E allora partiamo dall'anno zero, indicativamente fissato con il 22 maggio 2010, giorno nel quale re Mou fuggì dal Bernabeu per poi ritornarci nelle vesti di salvatore della patria madridista minacciata dalla dittatura tecnica catalana. Nel frattempo, in Italia, il vuoto di potere lasciato dallo Speciale One fu colmato proprio da Allegri, generale più fortunato che bravo, che spezzò il monopolio interista prendendo le redini di un Milan che con un colpo di coda di fine mercato si ritrovò in mano Ibrahimovic, alias l'assicurazione sulla vita di una vittoria in campionato. Qui la storia del calcio nostrano dei nostri giorni prese una piega diversa e inaspettata dopo gli anni del post-Calciopoli. La parabola egemonica del livornese, che l'anno dopo deragliò in campo continentale sbattendo guarda caso contro il Barça e Kuipers ai quarti di finale, è presto interrotta anche nei confini nazionali da un allenatore in rampa di lancio, un puro sangue di nome Antonio Conte che restituì dignità ad una Juve calpestata nelle aule di tribunale con la Serie B prima e in campo con due settimi posti di fila poi. Il manager leccese riuscì nell'impossibile e – gol fantasma di Muntari a parte – diede le piste al collega con una rosa in buona parte modesta che però rese invincibile a fine stagione (23 vittorie e 15 pareggi).

Il resto è cosa nota: Allegri, spogliato di Ibrahimovic e Thiago Silva in un colpo solo, arranca in Serie A e strappa sul filo di lana un terzo posto sbandierato dai più come prodigioso, mentre Conte fa il bis. Il tris viene da sé la stagione successiva, quando la Vecchia Signora esagera mettendo in fila 102 punti in un torneo orfano di Allegri, esonerato dopo un indecoroso 4-3 incassato dal Sassuolo. Ma la narrazione ha un turning point imprevisto: Conte e Allegri si scambiano il testimone in 'un ristorante dove si paga 100 euro' e le traiettorie intraprese da entrambi sono quelle ora conosciamo senza fare troppi sforzi con la memoria.

Il primo, dopo aver portato la Nazionale più depressa degli ultimi anni dalla figuraccia mondiale in Brasile ai quarti dell'Europeo francese, è arrivato al Chelsea, laddove sta guidando il campionato del mondo degli allenatori a +4 punti da Pochettino e a anni luce di distanza da Guardiola e Mourinho. L'altro, sbertucciato dai suoi stessi tifosi al suo arrivo a Vinovo, sta conducendo la squadra al sesto titolo di fila, il terzo personale in bianconero, e secondo la stampa italiana è il favorito per la vittoria della Coppa dalle grandi orecchie, appena appena sfiorata nel 2015 nella finale a senso unico (se si eccettua il breve momento dopo il pari di Morata) di Berlino contro il Barcellona.

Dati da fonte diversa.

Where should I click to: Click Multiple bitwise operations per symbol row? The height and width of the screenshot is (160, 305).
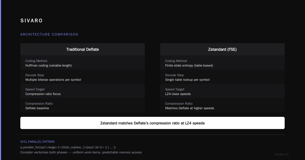(x=83, y=77)
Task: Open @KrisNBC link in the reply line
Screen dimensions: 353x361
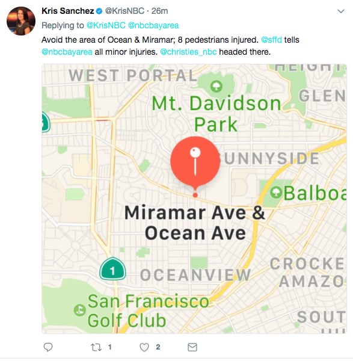Action: (106, 25)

E voi ora vi chiederete, in tutto questo, cosa c'entra l'Inter? Nei racconti dei grandi trionfi post gloria del Triplete, in effetti, la Beneamata è solo una nota a margine della cronaca, una postilla piccolissima di un romanzo che l'ha vista spettatrice lontana dagli eventi. Ma il discorso di cui sopra si innesta eccome in chiave nerazzurra, ovviamente guardando al futuro: per diventare nuovamente attrice sul palco del grande calcio, l'Inter deve imparare dalla storia degli altri, oltre che dalla propria: se è vero che sarà indispensabile fare un'analisi profonda di quello che non va in casa propria, sarà altresì appropriato cominciare a giudicare con strumenti adatti l'origine dei meriti indiscutibili degli altri. Arrivando a comprendere che l'onnipotenza tricolore della Juve, che da tre anni a questa parte ha gonfiato il petto anche in Europa, non è figlia di una rivoluzione incendiata da un giorno all'altro.

La riappropriazione della propria storia da parte della Juve è avvenuta prima in società, e così la scelta di Andrea Agnelli è ricaduta non casualmente su Conte, estensione naturale in campo dello spirito bianconero che andava ricreato dopo l'anno vissuto nell'Inferno della Cadetteria. E allora, se la Juve - dopo tutte le vicissitudini occorse - ora può guarda al Triplete dell'Inter come a una dolce ossessione da replicare, perché l'Inter non può guardare al cambio di marcia a tutti i livelli operato della Juve del 2011? Magari sperando nella gloria di Diego Cholo Simeone, finalmente campione d'Europa con l'Atletico Madrid e quindi libero di tornare a casa base nella Milano nerazzurra per instaurare nel campionato italiano il regime cholista.